START Entries provided

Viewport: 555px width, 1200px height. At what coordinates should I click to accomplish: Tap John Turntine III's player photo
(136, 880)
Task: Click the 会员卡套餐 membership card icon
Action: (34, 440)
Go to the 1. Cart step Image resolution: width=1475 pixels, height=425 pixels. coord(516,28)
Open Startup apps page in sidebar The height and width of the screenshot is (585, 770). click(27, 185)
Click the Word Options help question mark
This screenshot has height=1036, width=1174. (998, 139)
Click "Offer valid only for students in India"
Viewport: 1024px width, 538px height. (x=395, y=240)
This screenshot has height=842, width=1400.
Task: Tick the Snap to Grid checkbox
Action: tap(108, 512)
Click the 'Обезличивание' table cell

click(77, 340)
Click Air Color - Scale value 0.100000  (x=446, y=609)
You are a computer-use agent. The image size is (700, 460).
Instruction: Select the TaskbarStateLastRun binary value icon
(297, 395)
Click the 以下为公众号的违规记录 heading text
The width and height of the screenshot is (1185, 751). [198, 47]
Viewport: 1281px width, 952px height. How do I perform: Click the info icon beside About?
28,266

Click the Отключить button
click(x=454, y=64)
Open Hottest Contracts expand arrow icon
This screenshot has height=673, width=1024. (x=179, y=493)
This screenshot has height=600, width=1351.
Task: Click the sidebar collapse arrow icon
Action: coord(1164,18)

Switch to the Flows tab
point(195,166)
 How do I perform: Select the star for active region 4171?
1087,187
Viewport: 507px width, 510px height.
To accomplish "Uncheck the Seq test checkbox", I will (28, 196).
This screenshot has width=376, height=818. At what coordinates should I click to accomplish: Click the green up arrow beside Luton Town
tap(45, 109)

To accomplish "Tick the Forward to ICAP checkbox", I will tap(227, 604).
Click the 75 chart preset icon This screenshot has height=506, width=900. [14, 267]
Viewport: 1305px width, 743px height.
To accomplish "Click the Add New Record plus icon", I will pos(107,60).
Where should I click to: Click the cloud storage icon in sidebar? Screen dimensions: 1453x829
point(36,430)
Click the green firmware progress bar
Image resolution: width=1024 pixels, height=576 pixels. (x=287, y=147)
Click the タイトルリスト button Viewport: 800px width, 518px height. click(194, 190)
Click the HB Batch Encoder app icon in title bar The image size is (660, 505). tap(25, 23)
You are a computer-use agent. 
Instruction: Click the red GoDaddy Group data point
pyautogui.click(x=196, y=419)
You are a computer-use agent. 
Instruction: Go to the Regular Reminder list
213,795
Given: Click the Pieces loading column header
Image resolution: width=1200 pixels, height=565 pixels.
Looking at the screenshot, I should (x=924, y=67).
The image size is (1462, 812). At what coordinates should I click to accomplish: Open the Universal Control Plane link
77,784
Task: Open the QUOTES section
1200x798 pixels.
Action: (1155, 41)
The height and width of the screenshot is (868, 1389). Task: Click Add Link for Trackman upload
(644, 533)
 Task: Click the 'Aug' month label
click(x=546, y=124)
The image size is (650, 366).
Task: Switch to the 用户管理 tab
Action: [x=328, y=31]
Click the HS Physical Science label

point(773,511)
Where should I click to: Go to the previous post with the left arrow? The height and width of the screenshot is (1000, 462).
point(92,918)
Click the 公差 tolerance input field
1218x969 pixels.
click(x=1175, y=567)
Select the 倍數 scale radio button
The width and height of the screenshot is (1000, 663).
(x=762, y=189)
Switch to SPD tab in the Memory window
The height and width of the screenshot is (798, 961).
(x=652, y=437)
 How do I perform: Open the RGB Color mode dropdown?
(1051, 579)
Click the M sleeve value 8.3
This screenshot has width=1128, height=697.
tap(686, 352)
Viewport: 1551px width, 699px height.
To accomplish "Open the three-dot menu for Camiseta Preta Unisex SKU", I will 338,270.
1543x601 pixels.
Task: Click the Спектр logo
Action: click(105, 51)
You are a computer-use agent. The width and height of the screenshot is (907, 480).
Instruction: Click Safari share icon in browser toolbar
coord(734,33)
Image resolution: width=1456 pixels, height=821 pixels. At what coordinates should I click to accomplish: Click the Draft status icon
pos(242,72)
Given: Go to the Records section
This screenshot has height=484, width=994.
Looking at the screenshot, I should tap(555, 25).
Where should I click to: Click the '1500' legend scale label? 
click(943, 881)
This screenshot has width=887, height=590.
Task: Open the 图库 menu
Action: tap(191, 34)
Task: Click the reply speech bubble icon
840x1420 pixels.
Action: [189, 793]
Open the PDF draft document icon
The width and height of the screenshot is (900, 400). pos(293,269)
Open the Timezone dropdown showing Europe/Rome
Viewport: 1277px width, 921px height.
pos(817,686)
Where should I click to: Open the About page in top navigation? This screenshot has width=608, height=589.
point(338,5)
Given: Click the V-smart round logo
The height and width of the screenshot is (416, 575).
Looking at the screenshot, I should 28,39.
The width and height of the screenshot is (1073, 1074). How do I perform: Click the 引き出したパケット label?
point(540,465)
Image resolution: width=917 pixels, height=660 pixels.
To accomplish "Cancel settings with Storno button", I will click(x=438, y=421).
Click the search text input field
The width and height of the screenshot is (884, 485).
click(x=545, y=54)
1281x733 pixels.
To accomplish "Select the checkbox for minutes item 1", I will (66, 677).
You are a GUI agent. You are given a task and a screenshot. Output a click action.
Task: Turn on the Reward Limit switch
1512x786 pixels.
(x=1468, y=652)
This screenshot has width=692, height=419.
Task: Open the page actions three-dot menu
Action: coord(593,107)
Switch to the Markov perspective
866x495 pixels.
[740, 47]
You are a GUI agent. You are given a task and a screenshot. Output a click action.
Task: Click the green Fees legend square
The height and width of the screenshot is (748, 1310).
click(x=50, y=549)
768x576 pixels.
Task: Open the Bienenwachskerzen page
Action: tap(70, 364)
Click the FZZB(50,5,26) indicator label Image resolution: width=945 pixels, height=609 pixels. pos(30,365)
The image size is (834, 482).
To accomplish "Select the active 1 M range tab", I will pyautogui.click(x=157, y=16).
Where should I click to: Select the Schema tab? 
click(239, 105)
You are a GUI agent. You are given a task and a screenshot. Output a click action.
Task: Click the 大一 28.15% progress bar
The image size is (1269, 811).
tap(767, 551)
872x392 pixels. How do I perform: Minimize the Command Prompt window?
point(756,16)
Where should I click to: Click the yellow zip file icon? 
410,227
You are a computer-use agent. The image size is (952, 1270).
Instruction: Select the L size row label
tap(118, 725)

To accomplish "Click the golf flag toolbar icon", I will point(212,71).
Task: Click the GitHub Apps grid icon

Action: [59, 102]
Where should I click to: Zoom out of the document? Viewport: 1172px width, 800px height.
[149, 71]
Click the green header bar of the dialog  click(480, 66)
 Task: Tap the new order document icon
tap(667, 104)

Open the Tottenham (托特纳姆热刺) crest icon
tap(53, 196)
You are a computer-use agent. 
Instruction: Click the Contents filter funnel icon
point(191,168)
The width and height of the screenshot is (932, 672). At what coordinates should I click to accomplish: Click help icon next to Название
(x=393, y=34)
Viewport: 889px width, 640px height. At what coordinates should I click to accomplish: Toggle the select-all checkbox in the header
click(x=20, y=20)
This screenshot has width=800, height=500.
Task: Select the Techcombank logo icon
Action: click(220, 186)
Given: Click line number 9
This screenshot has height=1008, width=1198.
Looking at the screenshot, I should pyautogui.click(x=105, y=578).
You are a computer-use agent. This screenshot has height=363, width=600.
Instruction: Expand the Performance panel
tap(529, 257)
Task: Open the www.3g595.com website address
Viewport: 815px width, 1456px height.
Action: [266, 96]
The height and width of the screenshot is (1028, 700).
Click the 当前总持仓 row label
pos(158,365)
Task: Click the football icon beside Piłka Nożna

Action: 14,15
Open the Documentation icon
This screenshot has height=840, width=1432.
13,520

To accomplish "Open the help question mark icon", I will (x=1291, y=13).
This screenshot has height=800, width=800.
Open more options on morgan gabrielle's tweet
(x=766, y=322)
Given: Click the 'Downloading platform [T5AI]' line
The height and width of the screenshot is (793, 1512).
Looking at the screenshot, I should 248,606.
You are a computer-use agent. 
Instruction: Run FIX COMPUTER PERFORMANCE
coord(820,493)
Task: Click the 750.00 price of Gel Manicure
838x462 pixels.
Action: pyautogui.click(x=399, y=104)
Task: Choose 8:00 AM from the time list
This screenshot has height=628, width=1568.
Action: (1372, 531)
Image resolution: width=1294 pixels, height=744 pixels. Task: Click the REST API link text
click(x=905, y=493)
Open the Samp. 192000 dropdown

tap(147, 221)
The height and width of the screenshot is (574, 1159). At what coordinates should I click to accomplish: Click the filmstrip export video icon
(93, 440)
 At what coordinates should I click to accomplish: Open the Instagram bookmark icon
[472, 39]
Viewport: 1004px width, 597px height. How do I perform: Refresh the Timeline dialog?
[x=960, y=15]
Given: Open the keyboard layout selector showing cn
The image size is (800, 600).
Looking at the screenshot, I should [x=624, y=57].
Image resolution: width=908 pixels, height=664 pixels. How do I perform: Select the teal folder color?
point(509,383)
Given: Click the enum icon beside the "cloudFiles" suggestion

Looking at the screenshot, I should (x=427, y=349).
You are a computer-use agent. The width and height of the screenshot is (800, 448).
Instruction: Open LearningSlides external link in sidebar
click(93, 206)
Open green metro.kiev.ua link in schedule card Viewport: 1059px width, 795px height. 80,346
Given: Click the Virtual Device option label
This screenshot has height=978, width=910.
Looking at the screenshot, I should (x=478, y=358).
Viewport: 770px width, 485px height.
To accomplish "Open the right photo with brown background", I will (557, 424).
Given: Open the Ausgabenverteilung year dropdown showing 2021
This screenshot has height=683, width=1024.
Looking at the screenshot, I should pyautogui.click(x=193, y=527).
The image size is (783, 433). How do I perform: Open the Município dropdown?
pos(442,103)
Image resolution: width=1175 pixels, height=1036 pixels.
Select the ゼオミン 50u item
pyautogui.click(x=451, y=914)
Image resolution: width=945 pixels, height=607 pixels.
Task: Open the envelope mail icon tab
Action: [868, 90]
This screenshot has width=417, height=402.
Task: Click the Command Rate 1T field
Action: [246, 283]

END Entries provided

▶ What is expected
Copy the lines of the data above exactly as written, beginning with the line containing "This screenshot has height=800, width=800." and ending with the line containing "Viewport: 770px width, 485px height.", and leave out all other lines.

▶ Answer to this problem
This screenshot has height=800, width=800.
Open more options on morgan gabrielle's tweet
(x=766, y=322)
Given: Click the 'Downloading platform [T5AI]' line
The height and width of the screenshot is (793, 1512).
Looking at the screenshot, I should 248,606.
You are a computer-use agent. 
Instruction: Run FIX COMPUTER PERFORMANCE
coord(820,493)
Task: Click the 750.00 price of Gel Manicure
838x462 pixels.
Action: pyautogui.click(x=399, y=104)
Task: Choose 8:00 AM from the time list
This screenshot has height=628, width=1568.
Action: (1372, 531)
Image resolution: width=1294 pixels, height=744 pixels. Task: Click the REST API link text
click(x=905, y=493)
Open the Samp. 192000 dropdown

tap(147, 221)
The height and width of the screenshot is (574, 1159). At what coordinates should I click to accomplish: Click the filmstrip export video icon
(93, 440)
 At what coordinates should I click to accomplish: Open the Instagram bookmark icon
[472, 39]
Viewport: 1004px width, 597px height. How do I perform: Refresh the Timeline dialog?
[x=960, y=15]
Given: Open the keyboard layout selector showing cn
The image size is (800, 600).
Looking at the screenshot, I should [x=624, y=57].
Image resolution: width=908 pixels, height=664 pixels. How do I perform: Select the teal folder color?
point(509,383)
Given: Click the enum icon beside the "cloudFiles" suggestion

Looking at the screenshot, I should (x=427, y=349).
You are a computer-use agent. The width and height of the screenshot is (800, 448).
Instruction: Open LearningSlides external link in sidebar
click(93, 206)
Open green metro.kiev.ua link in schedule card Viewport: 1059px width, 795px height. 80,346
Given: Click the Virtual Device option label
This screenshot has height=978, width=910.
Looking at the screenshot, I should (x=478, y=358).
Viewport: 770px width, 485px height.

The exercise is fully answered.